I often hear statements like “Our client has a Tableau problem.” Or, it is something about Hadoop or data platforms, as in “We have an issue with Hadoop.” What did it do, use offensive language? I wonder what the real issue is.
In any case, such general statements don’t help much. I guess a medical doctor feels the same way when she hears that her patient has a headache. What does that even mean, headache? What kind of headache? Prolonging or sporadic? Throbbing or sharp pain? Overall, or one-sided? Or, do you just want to avoid conversations with your spouse?
Symptoms are not always related to root causes. Why would marketers think they have a problem with Tableau? Isn’t that a reporting and display tool? Unless one doesn’t like the way a bubble chart comes out, nothing really is a Tableau problem.
More often than not, reporting issues stem back to the data. What could be the major issues with the report? Inaccuracy, inconsistency or just plain suckiness? If the data on the report don’t make any sense, we must dig deeper. And let’s not forget that reporting tools are not even designed to handle heavy-duty data manipulations. But if the report doesn’t make any sense or is hard to understand — well, then — let’s blame the designer of such a report, not the toolset.
For the record, I do not represent analytical toolset companies like SAS, SPSS or Tableau. Maybe they should share some blame, because they must have sold the toolsets as an almighty data mining tool that just does it all. But I am addressing the issue this way; as, at least for now, forming proper questions, defining problem statements, data modeling (for analytics), report design and, most importantly, deriving insights out of the report solidly remain as human functions.
Let’s break it down further. When faced with a large amount of unrefined, unstructured and uncategorized data, we must indeed fix the data first. Let’s not even think about blaming the data storage platforms like Hadoop, MongoDB or Teradata here. That would be like blaming rice storage facilities for not being able to refine rice for human consumption. In other words, we should not put too much of a burden on the data collection and storage systems when it comes to data refinement.
Data refinement should be dealt with as a separate entry altogether; between data collection (such as Hadoop) and data delivery (such as Tableau), each requiring different skillsets and expertise. Such data refinement work includes:
- Data Hygiene and Edit: As no data source is immaculate.
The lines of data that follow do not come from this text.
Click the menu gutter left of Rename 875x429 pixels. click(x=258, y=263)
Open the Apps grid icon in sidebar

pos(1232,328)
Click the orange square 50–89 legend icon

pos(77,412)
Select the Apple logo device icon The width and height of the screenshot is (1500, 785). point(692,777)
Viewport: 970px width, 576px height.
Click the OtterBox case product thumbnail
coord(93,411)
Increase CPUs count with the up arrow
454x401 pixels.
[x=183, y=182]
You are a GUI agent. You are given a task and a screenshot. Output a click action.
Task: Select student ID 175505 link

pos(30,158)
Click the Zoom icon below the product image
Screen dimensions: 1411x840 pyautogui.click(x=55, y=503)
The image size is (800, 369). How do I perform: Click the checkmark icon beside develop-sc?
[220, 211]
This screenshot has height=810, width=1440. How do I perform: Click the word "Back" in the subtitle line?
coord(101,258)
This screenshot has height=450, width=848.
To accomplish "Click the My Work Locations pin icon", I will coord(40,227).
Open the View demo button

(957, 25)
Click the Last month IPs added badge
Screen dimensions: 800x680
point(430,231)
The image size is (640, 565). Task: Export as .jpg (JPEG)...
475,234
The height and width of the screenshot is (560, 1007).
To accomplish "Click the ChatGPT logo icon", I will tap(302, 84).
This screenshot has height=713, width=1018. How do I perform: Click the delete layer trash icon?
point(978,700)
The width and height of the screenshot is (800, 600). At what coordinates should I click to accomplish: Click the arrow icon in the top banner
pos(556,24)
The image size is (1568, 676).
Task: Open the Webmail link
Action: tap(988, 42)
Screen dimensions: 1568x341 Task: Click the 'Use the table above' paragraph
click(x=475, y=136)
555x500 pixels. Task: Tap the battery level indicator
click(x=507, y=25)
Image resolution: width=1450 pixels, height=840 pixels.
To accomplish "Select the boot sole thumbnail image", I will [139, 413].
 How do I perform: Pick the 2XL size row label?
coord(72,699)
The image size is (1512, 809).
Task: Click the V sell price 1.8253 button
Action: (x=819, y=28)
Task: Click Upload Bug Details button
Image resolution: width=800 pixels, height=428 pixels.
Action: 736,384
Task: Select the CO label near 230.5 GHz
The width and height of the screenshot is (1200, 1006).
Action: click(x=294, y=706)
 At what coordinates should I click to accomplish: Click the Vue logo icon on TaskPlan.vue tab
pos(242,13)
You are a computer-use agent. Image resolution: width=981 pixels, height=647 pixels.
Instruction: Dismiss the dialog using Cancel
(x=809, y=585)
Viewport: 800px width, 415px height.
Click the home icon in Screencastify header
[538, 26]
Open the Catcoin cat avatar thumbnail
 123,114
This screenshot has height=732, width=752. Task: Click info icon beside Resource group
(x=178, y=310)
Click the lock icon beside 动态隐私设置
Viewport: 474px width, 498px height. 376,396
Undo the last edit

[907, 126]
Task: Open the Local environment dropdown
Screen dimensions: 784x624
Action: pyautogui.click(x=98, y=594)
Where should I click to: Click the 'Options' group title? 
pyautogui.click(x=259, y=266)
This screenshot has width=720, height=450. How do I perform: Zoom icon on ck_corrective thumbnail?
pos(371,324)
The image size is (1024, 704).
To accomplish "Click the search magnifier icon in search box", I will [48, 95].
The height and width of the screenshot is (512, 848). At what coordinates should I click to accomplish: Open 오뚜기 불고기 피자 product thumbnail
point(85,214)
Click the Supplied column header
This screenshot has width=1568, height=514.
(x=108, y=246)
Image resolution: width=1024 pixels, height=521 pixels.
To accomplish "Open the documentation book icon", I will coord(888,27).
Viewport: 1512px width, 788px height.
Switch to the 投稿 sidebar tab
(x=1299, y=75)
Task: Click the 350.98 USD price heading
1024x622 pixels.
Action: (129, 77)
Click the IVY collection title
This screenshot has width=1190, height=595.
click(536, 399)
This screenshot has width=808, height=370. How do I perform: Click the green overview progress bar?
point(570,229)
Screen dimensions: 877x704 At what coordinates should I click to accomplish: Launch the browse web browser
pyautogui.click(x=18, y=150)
In fact, many analysts waste their valuable time on fixing dirty data (and following the steps listed below).
- Data Categorization and Tagging: As uncategorized freeform data must be put into buckets and properly tagged for advanced analytics (refer to “Free Form Data Are Not Exactly Free”).
- Data Consolidation: As disparate data sources must be “merged” (to create a “360-degree view of the customer” around a person, for example), or “concatenated” (to increase coverage by adding similar types of data).
- Data Summarization and Variable Creation: To transform data to describe different levels (transaction, emails, customers, companies, etc.), as in converting transaction or event-level data into “descriptors of individual customers” (refer to “Beyond RFM Data”).
- Treat Missing Values: As no data will ever be fully complete, we need to fill in the gaps either with statistical models or business rules (refer to “Missing Data Can Be Meaningful”).
If the salesperson who sold you the reporting toolset promised that the product would do all of these things, well, just ignore him. Even in the age of AI, these steps must be performed by separate machines (or teams) trained for specific tasks. Simply, machines are not that smart yet; AI trained for “recognition” won’t be able to “predict” and fill in the blanks for you. That also means that these are not to be done by human analysts all by themselves.
Nonetheless, the steps listed here must be completed before the reporting or any other analytical work even begins. We can even say that the reporting step is the simplest one of all. But only if the reports are designed properly first. And that is the catch.
No amount of pretty charts can be meaningful if there is no story behind it. That would be like watching a movie filled with so-called state-of-the-art special effects with no character development or viable storyline. That may work as a trailer, but that’s about it. Now, if you are an analyst having to present findings to a client or your boss, you don’t want to be the one who loses steam five minutes after the meeting begins. A 40-page PowerPoint deck? So what? What does all of that mean? What are we supposed to do about it?